#### Task material
-- -- --

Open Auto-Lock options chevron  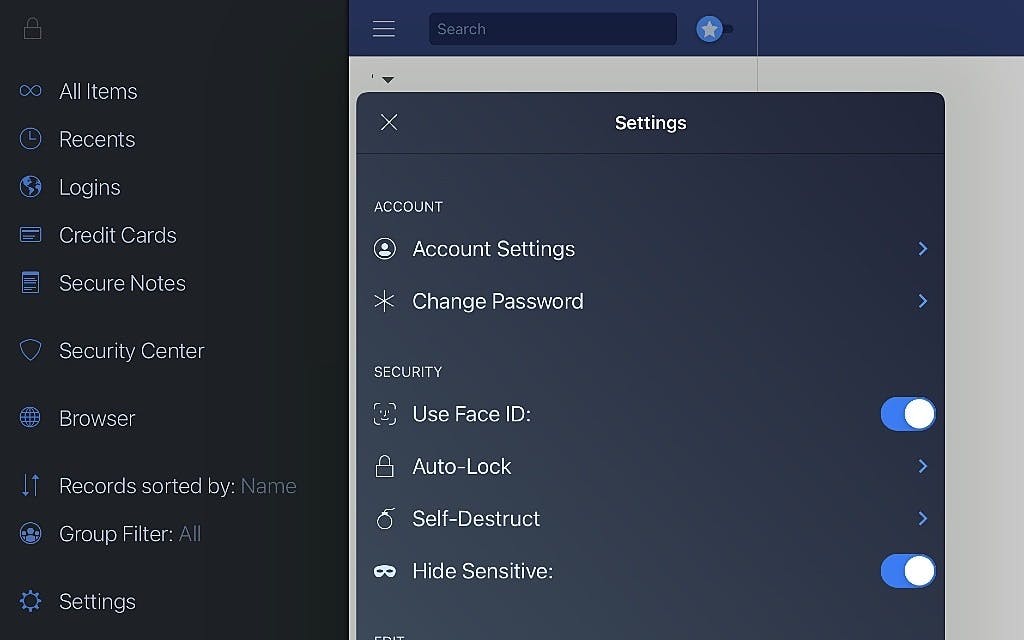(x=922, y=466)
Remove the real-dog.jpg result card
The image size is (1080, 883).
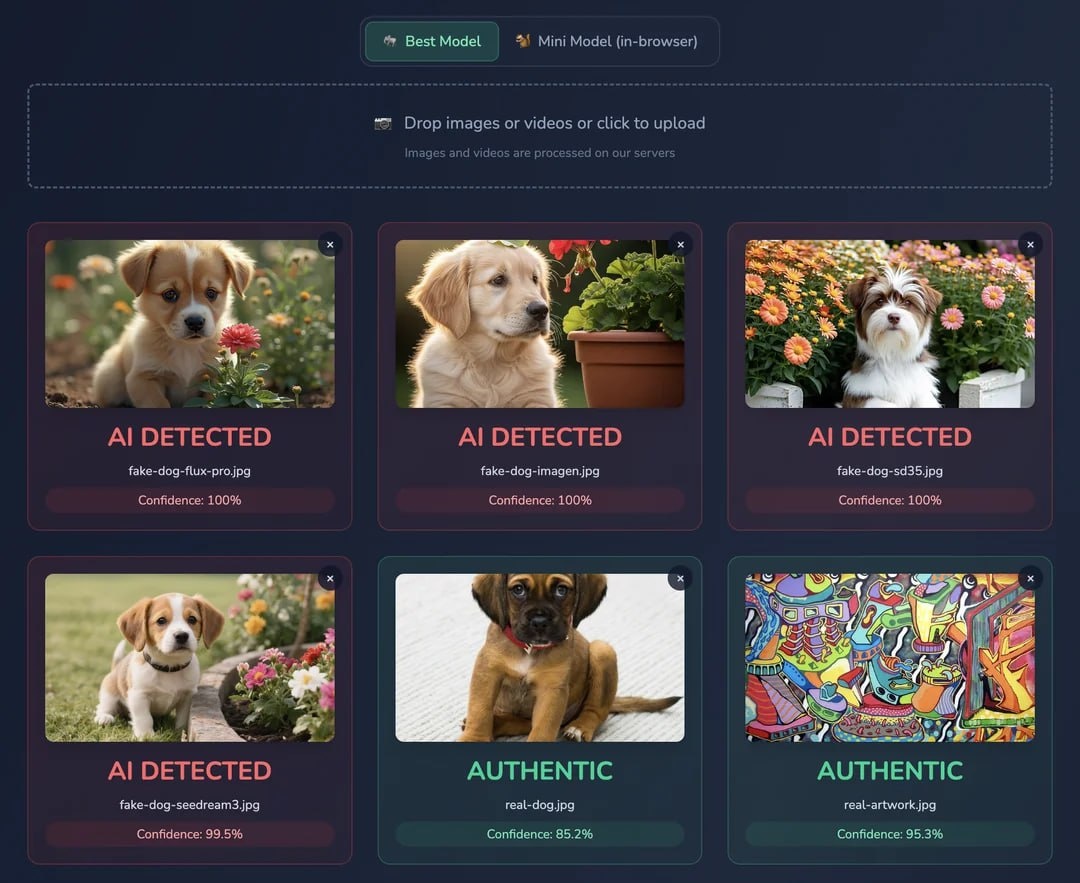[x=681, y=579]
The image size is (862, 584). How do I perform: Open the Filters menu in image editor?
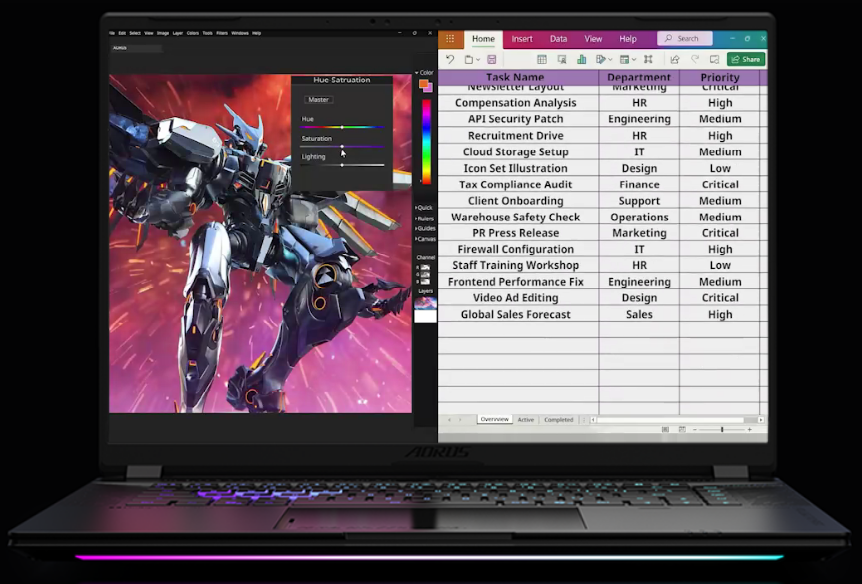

-- -- --

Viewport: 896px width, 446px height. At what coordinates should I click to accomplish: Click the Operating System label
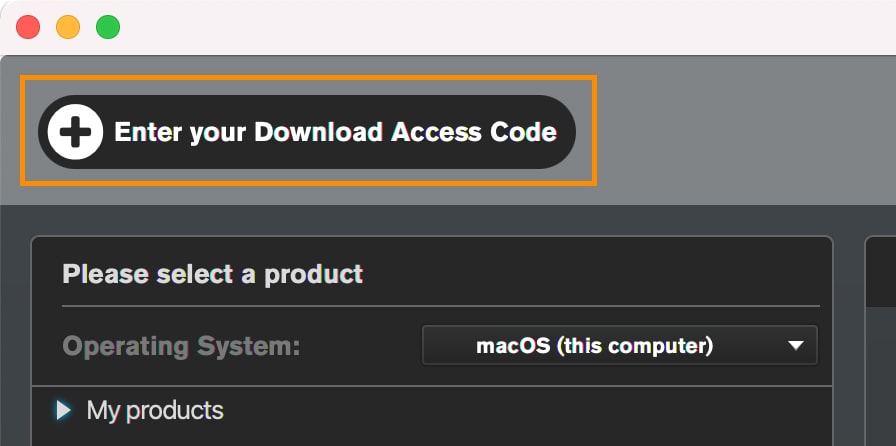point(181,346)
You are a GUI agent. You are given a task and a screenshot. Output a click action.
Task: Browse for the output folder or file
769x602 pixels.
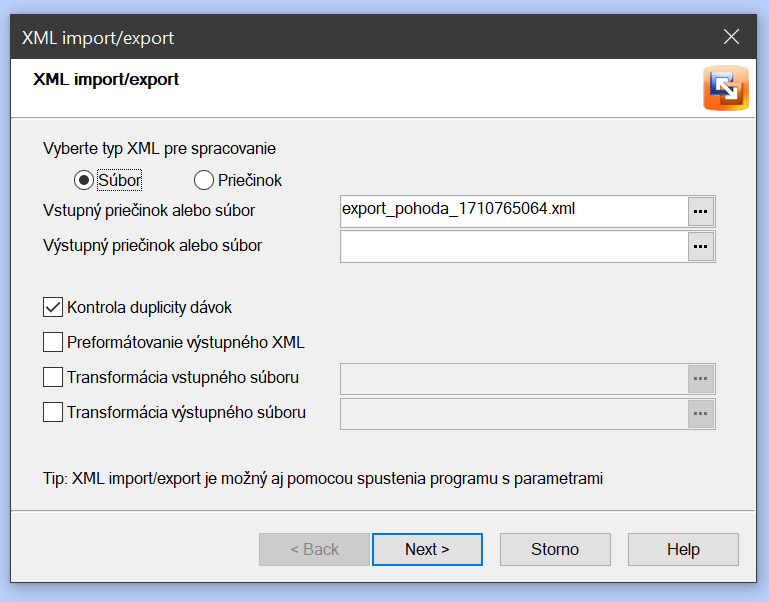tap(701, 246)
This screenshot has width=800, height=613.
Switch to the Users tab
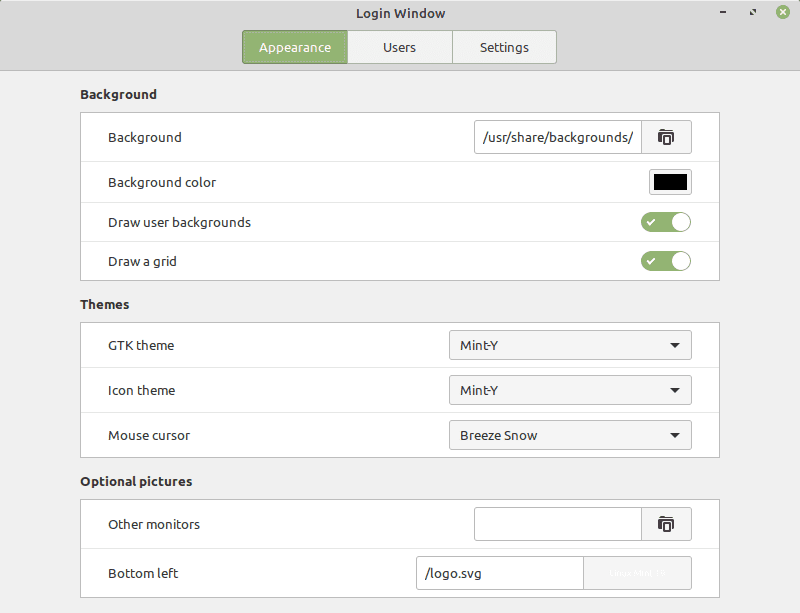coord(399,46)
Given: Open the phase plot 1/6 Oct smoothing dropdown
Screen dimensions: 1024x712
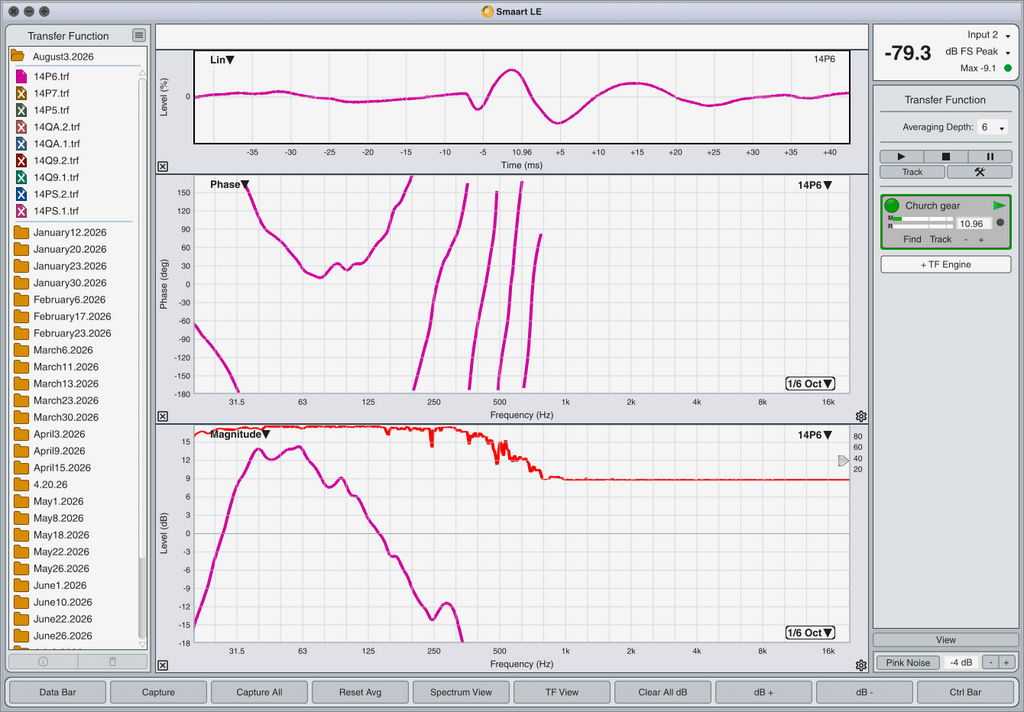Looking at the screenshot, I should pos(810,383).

-- -- --

#### Task description
Quote the data starting with the line that contains "Given: Open the" and going on through the line that contains "Looking at the", and leave the pictures out.

#### Exercise answer
Given: Open the phase plot 1/6 Oct smoothing dropdown
Screen dimensions: 1024x712
Looking at the screenshot, I should pos(810,383).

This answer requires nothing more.